Shorting hedge funds are unwinding their positions, selling their long positions and ridding themselves of their short positions during the crisis. On the contrary, another player enters the field of investors, trading platform known as Robinhood. Robinhood came under fire from users and lawmakers for restricting the buy-side of some trades in late January. Some accused Robinhood of protecting hedge funds that had shorted stocks such as GameStop. Robinhood said it did not make those decisions based on the interest of market makers or hedge funds, and needed to limit trades to increased capital requirements. Robinhood’s ease of use helped introduce a younger generation to the stock market, but in the past week, it has been under enormous pressure to shoulder a crush of new interest and extreme volume. The app stopped allowing users to buy several hot stocks, including GameStop, AMC, Nokia, and BlackBerry, in a decision that will likely be the subject of long-lasting ramifications and debate. The lawsuits, congressional inquiries, and tweets alleging Robinhood developed into a transparent image of once the “free market”.

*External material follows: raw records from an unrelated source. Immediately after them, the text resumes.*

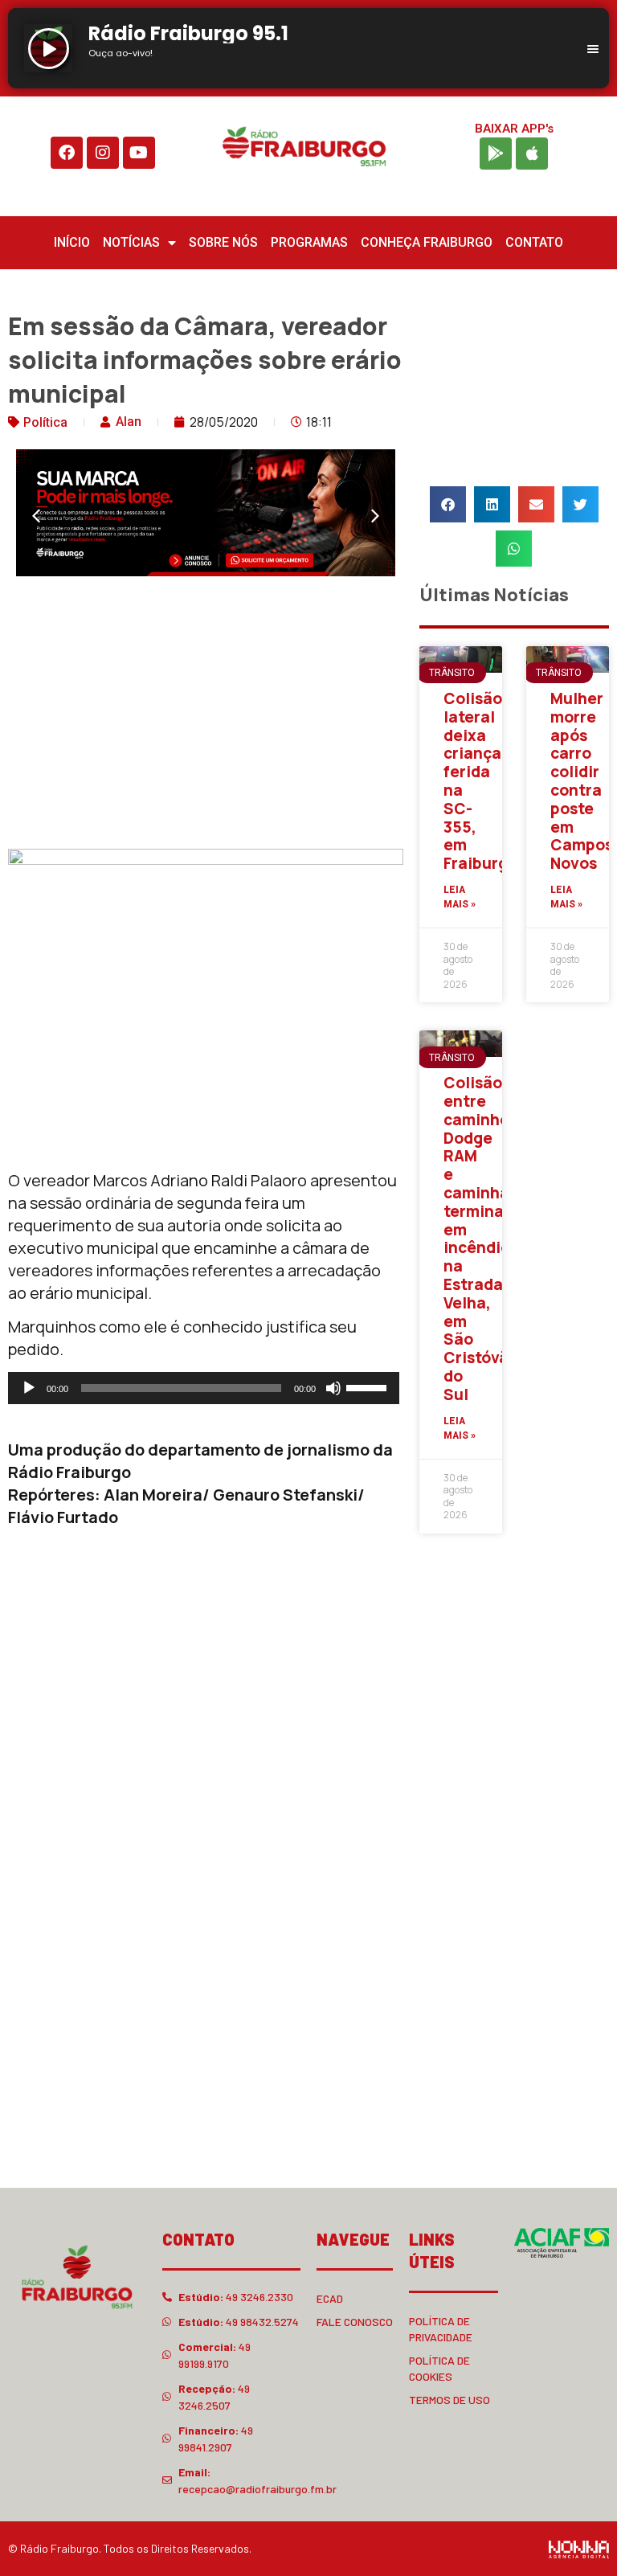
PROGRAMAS (309, 242)
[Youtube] (139, 153)
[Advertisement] (205, 716)
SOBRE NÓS (223, 242)
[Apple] (532, 153)
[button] (36, 516)
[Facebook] (67, 153)
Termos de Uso (449, 2399)
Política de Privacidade (440, 2329)
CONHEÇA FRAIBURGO (426, 242)
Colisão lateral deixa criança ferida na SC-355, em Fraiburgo (480, 781)
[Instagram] (103, 153)
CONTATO (534, 242)
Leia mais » (459, 897)
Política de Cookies (439, 2368)
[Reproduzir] (29, 1388)
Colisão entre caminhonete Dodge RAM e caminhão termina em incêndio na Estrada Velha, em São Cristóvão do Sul (494, 1238)
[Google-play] (496, 153)
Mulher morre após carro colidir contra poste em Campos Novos (581, 781)
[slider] (368, 1386)
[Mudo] (333, 1388)
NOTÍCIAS (131, 242)
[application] (203, 1388)
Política (45, 422)
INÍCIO (72, 242)
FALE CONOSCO (355, 2321)
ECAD (330, 2298)
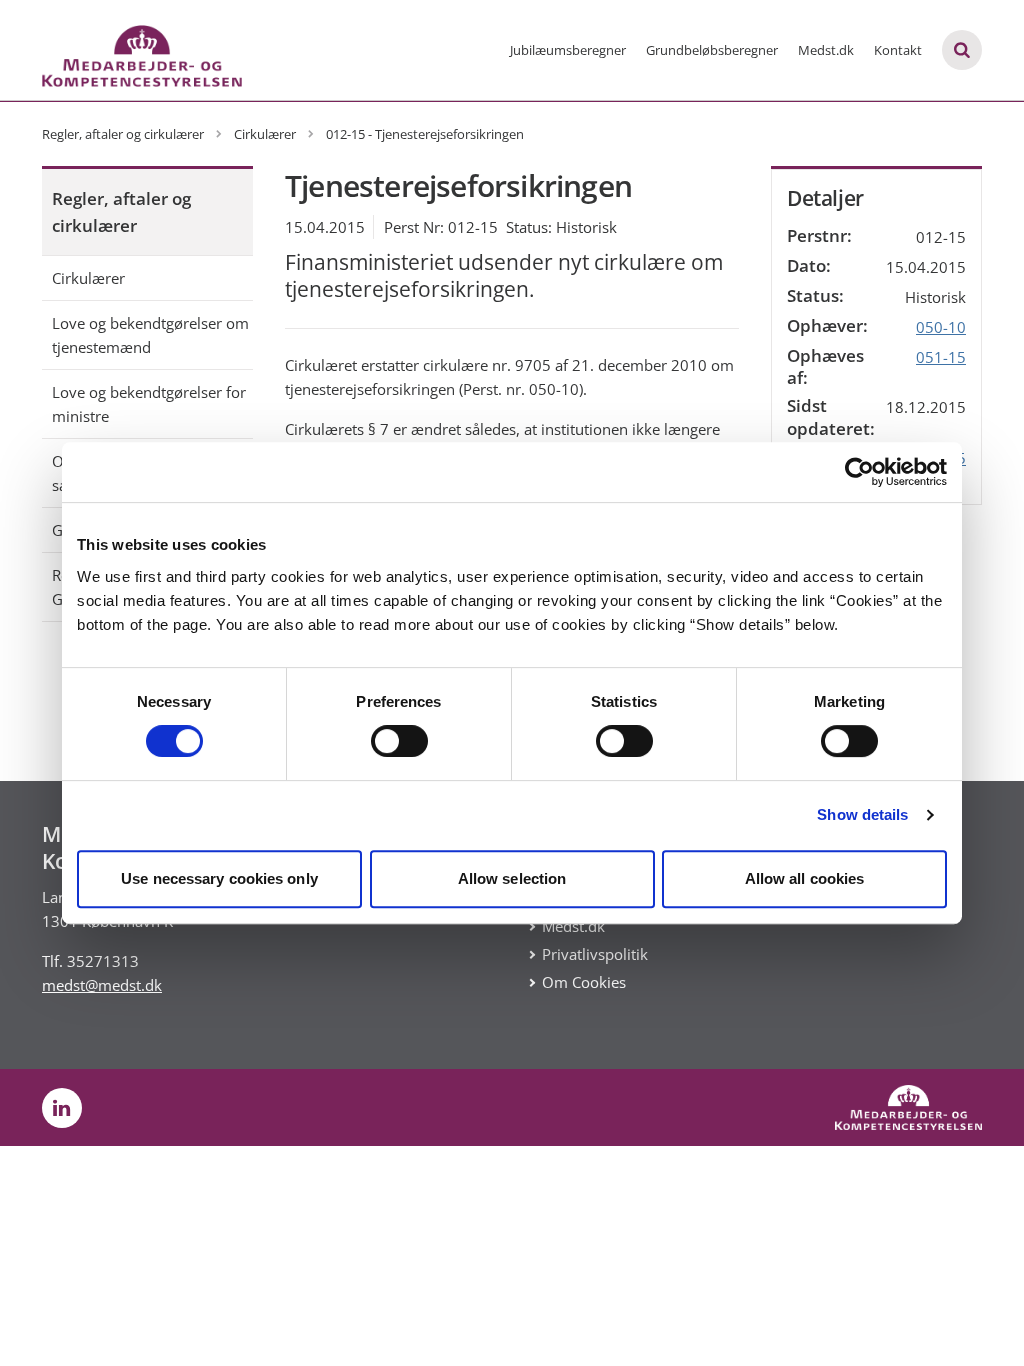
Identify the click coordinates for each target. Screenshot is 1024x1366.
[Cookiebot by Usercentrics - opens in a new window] (859, 472)
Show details (862, 814)
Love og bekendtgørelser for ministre (149, 404)
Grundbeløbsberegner (712, 50)
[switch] (399, 741)
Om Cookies (584, 982)
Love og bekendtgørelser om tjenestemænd (150, 335)
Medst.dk (826, 50)
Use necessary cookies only (219, 878)
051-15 (941, 357)
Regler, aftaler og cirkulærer (121, 212)
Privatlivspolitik (595, 954)
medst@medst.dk (102, 985)
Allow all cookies (805, 878)
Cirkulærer (88, 278)
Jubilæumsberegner (568, 50)
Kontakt (898, 50)
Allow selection (512, 878)
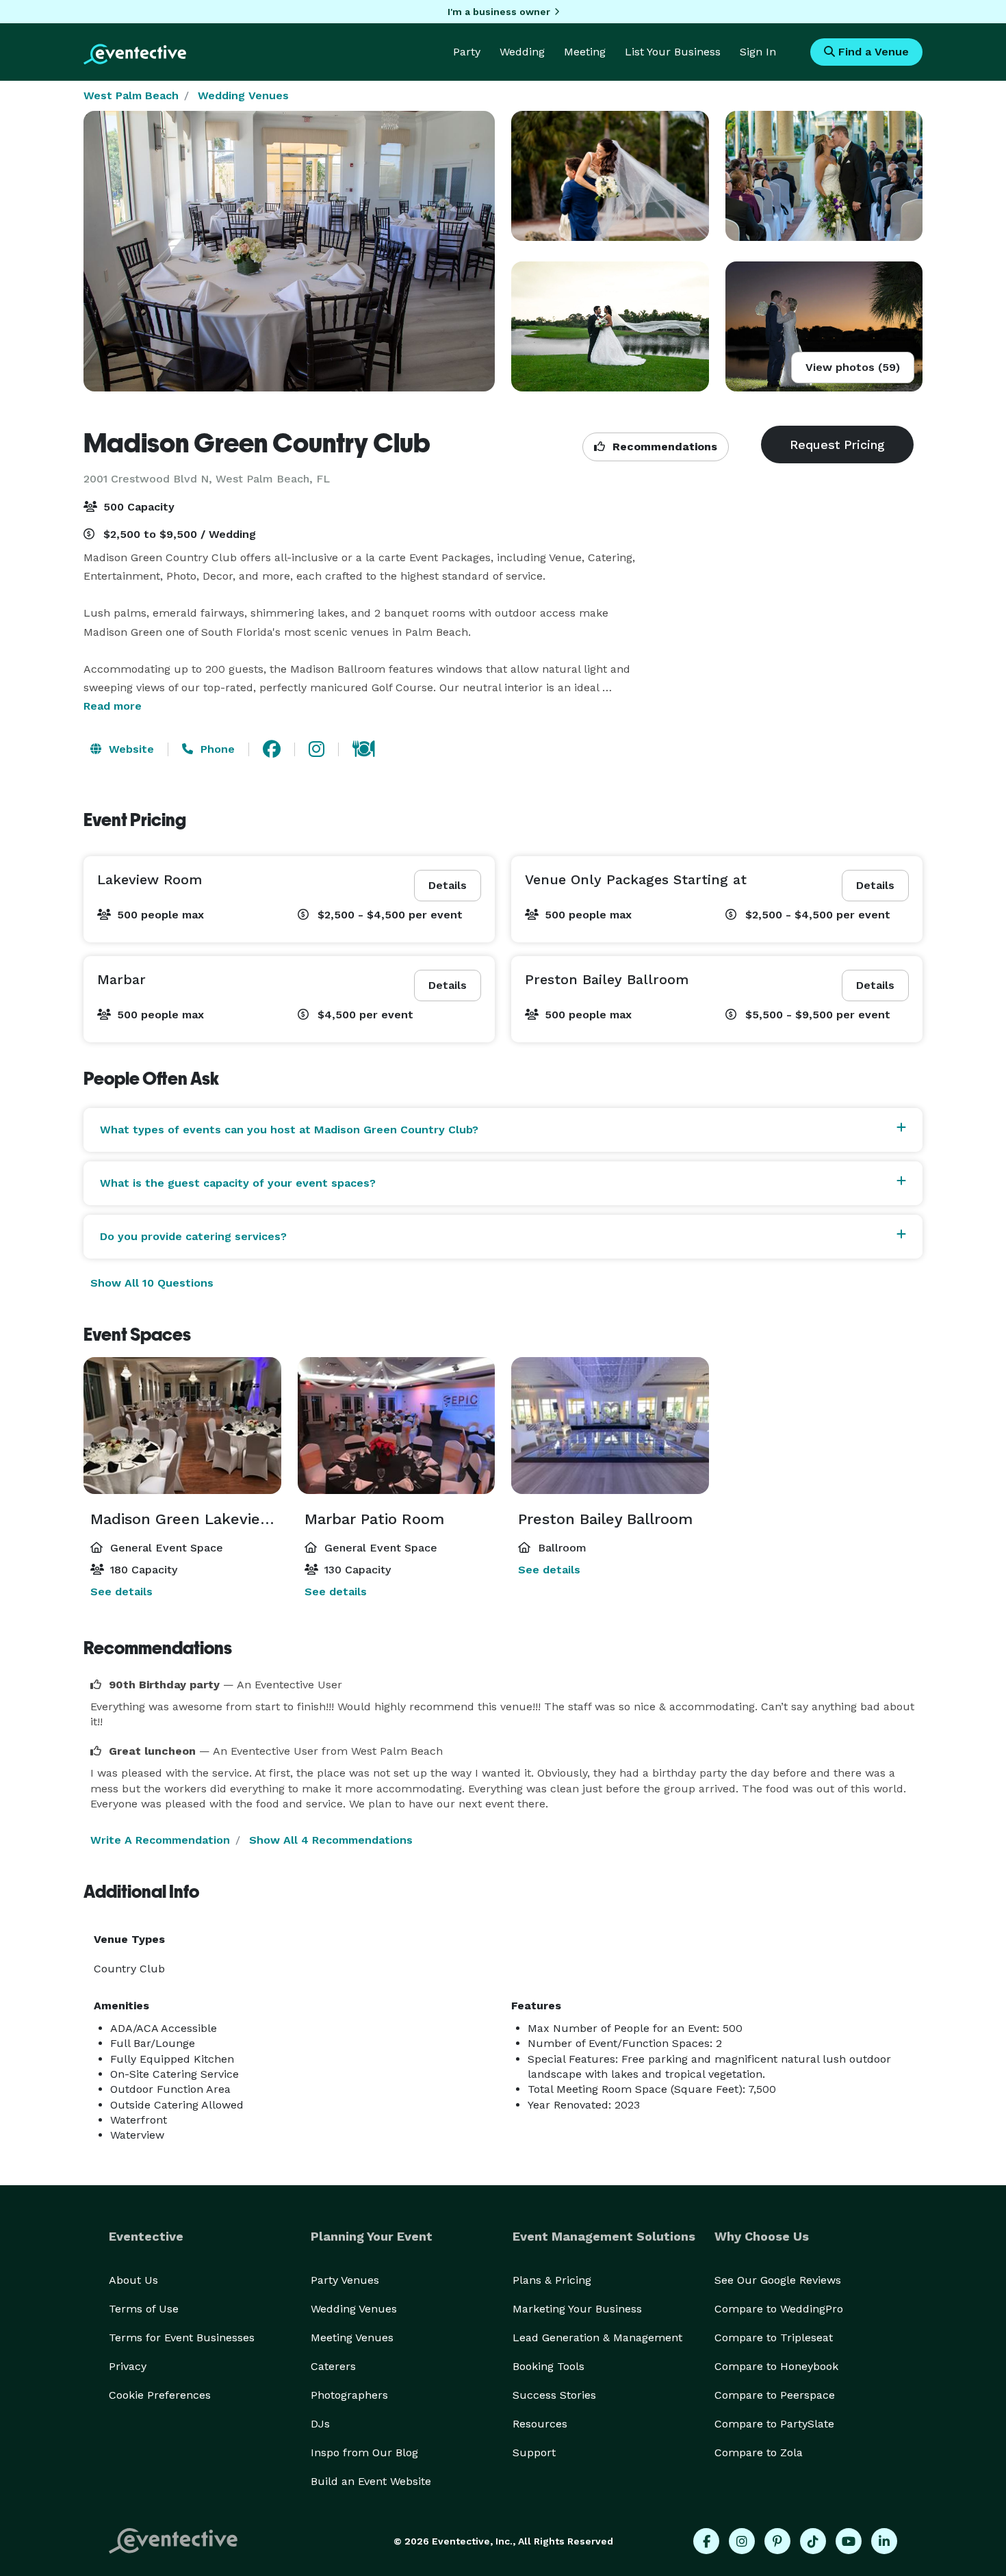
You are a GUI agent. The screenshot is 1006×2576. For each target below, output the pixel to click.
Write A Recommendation (160, 1839)
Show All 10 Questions (152, 1282)
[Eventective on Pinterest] (777, 2541)
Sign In (758, 51)
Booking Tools (548, 2366)
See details (121, 1591)
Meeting (585, 51)
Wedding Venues (243, 95)
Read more (112, 705)
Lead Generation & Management (597, 2337)
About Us (133, 2280)
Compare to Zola (758, 2452)
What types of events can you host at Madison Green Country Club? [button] (289, 1129)
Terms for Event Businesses (182, 2337)
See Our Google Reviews (777, 2280)
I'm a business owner (499, 11)
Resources (540, 2423)
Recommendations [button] (663, 446)
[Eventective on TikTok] (813, 2541)
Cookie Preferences (160, 2394)
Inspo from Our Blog (364, 2452)
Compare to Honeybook (776, 2366)
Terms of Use (144, 2308)
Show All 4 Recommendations (331, 1839)
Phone (216, 749)
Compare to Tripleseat (773, 2337)
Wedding (522, 51)
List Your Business (673, 51)
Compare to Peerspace (774, 2394)
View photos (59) (852, 367)
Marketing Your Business (577, 2308)
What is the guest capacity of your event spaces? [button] (238, 1182)
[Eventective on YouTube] (849, 2541)
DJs (320, 2423)
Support (534, 2452)
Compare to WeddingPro (778, 2308)
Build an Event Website (371, 2481)
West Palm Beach (131, 95)
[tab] (503, 1130)
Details (447, 885)
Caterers (333, 2366)
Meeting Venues (352, 2337)
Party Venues (345, 2280)
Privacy (127, 2366)
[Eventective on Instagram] (742, 2541)
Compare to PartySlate (774, 2423)
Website (129, 749)
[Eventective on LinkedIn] (884, 2541)
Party (466, 51)
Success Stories (554, 2394)
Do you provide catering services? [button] (193, 1236)
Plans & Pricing (552, 2280)
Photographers (349, 2394)
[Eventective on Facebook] (706, 2541)
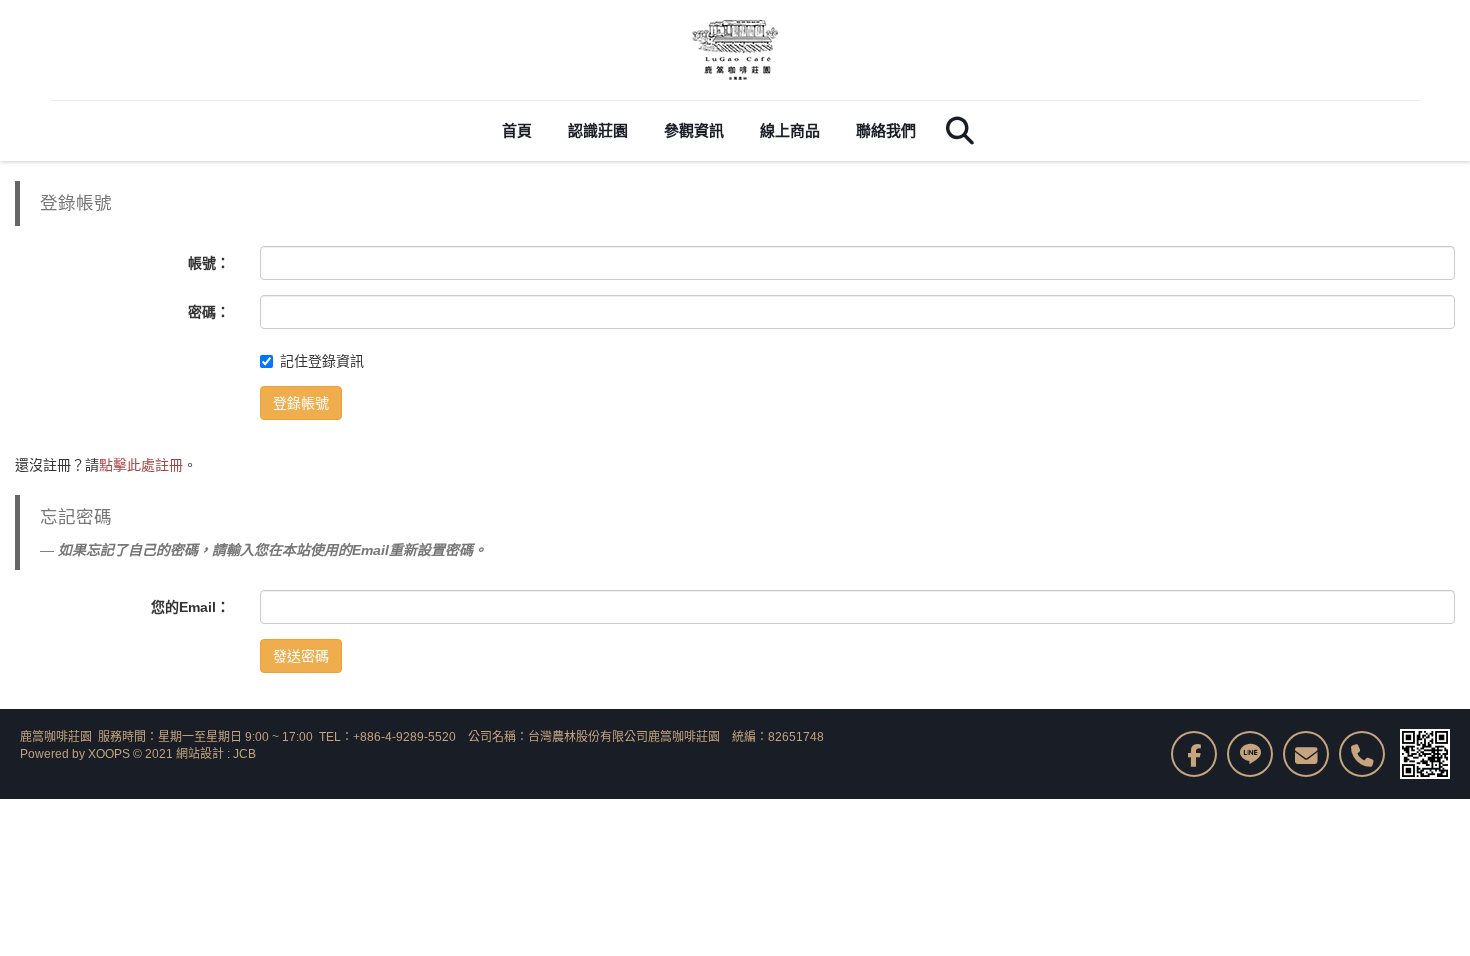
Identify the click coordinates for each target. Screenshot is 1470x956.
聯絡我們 (886, 130)
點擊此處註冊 (141, 465)
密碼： (209, 312)
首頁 (517, 130)
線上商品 (790, 130)
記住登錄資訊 (322, 361)
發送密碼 (301, 656)
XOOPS (109, 754)
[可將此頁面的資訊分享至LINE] (1250, 754)
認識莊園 (598, 130)
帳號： (209, 263)
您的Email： (190, 607)
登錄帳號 (301, 403)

Furthermore, it’s not just GameStop stock being manipulated by WallStreetBets at the moment. Bed Bath & Beyond and AMC Theaters, among others, are being bought up and their shares are rocketing “to the moon” as these private investors would claim. These are all routinely shorted stocks, and the Reddit shenanigans and squeezes are crippling big firms that made bets these stocks would go lower (which in the case of say, AMC, seems like an intuitively good bet in the first place).
Now, the question comes up … how is any of this legal or allowed? It all feels absolutely insane and unconventional, further proving that the stock market is purely imaginary numbers that somehow turn into money for people who can manipulate this system. According to a Securities and Exchange Commission document from 2015, it would say otherwise. The guidance reads: “Although some short squeezes may occur naturally in the market, a scheme to manipulate the price or availability of stock in order to cause a short squeeze is illegal.” Not a good sign for WallStreetBets. As it would seem, the stock market would become another gray area between the line for massive hedge funds and vulnerable investors.